4. Oy abruch. (Abruch rhymes with truck with the final ch sounds like the ch in Chanukah.) .This means Oh, God. Although m;y grandmother could and did out oy anybody, she rarely used this one. This is a serious oy. We're gonna have to amputate that let.
chai2
 
  1  
Reply Tue 27 Oct, 2020 04:26 pm
@snood,
snood wrote:





Oy, sorry.


Laughing Laughing
0 Replies
 
chai2
 
  1  
Reply Tue 27 Oct, 2020 04:28 pm
@Roberta,
Roberta wrote:

From my perspective, there are four degrees of oy.




Is that anything like 6 degrees of Kevin Bacon?

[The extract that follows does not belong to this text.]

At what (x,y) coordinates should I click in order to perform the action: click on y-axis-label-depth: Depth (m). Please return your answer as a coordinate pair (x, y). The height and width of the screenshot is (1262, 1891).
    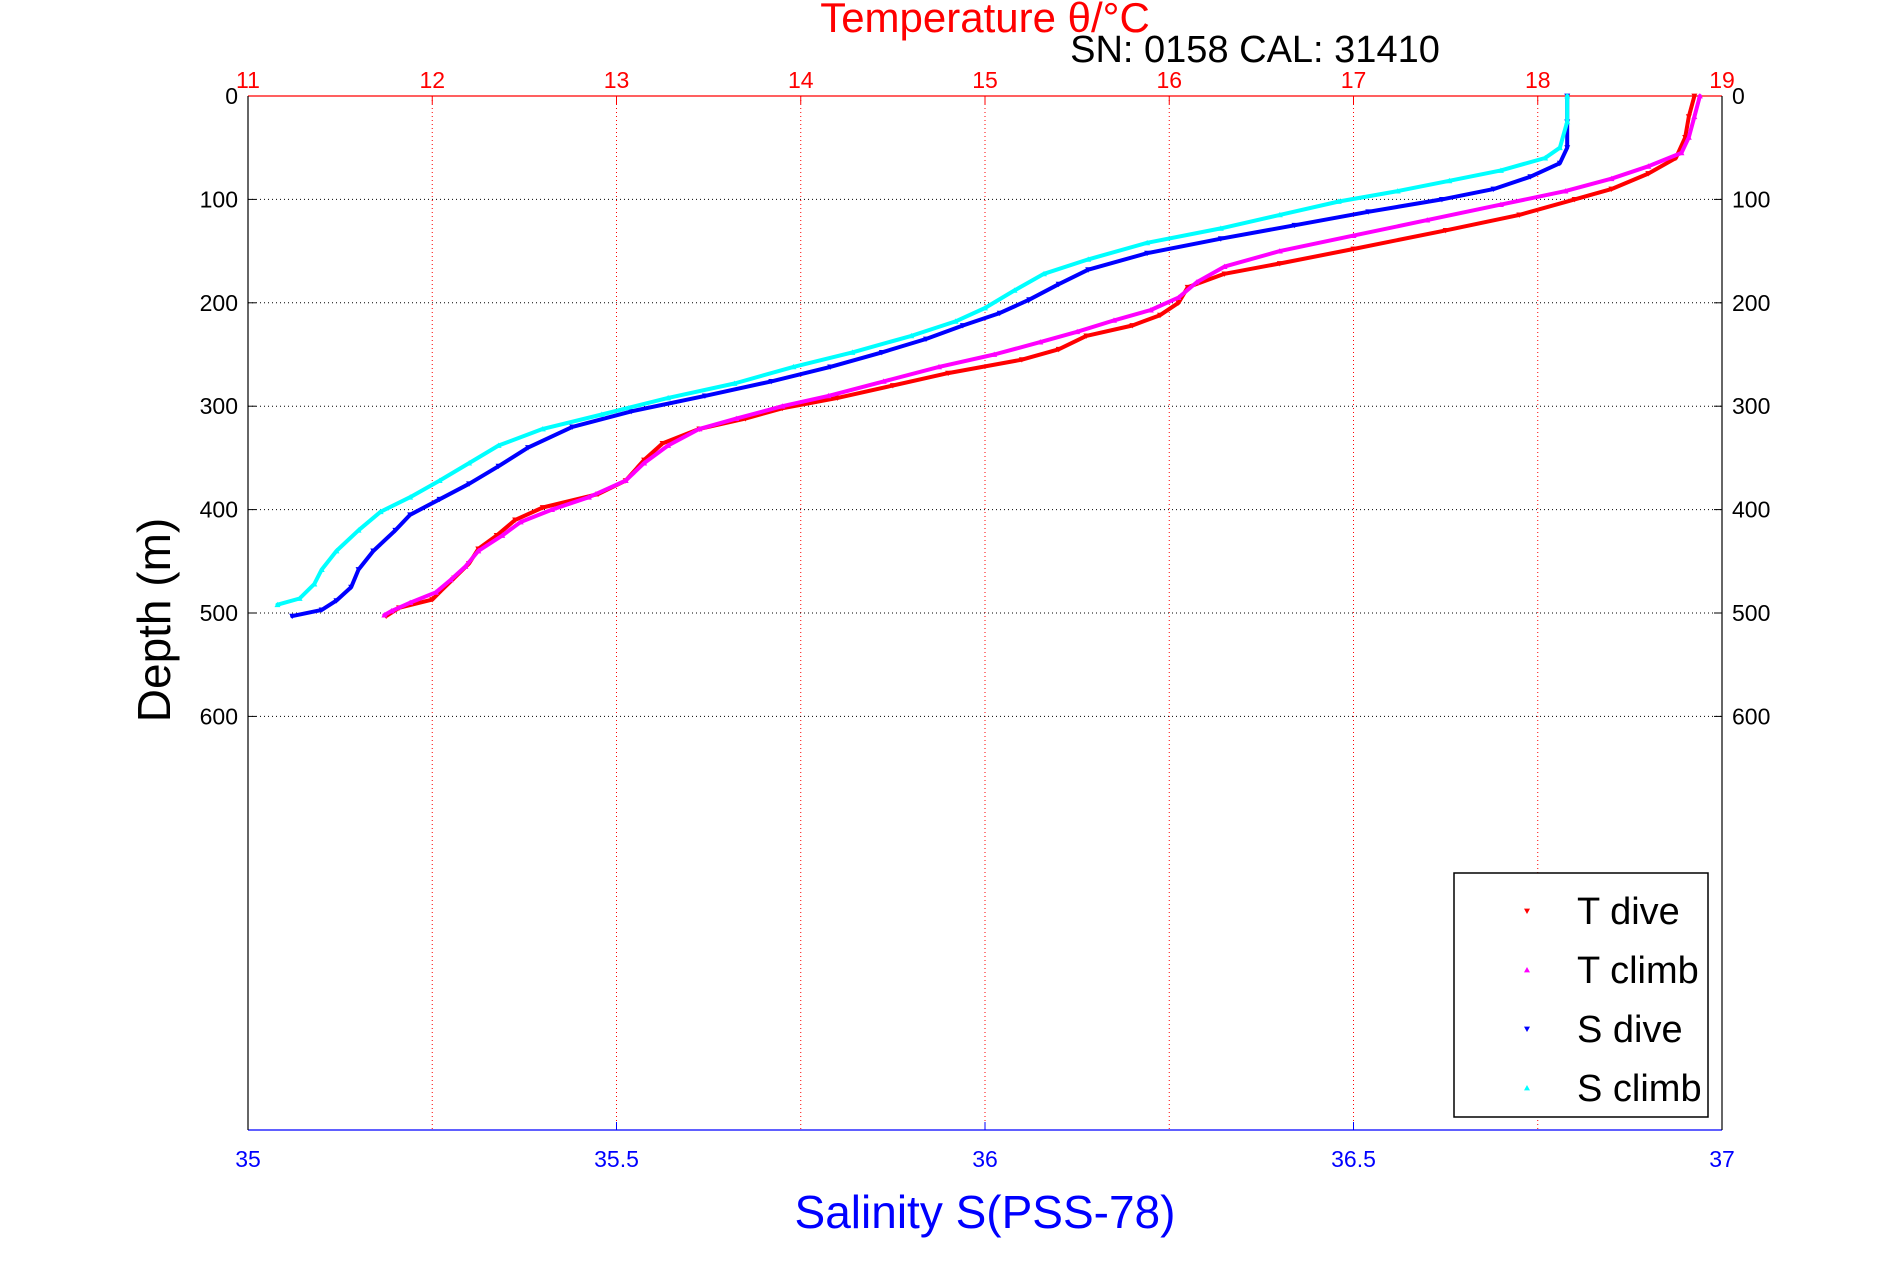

Oy, I guess Bacon would be a very unpopular last name.
Region Philbis
 
  2  
Reply Tue 27 Oct, 2020 04:32 pm
@chai2,

only if you keep kosher...
0 Replies
 
ander111
 
  3  
Reply Sat 14 Nov, 2020 02:25 am
@Roberta,
As someone who had Jewish grandparents, and is still in contact with Jewish cousins, I can confirm that Jewish culture is brimming with wit, warmth, irony and generosity. It completely flummoxes me how anyone could object to it, much less persecute it.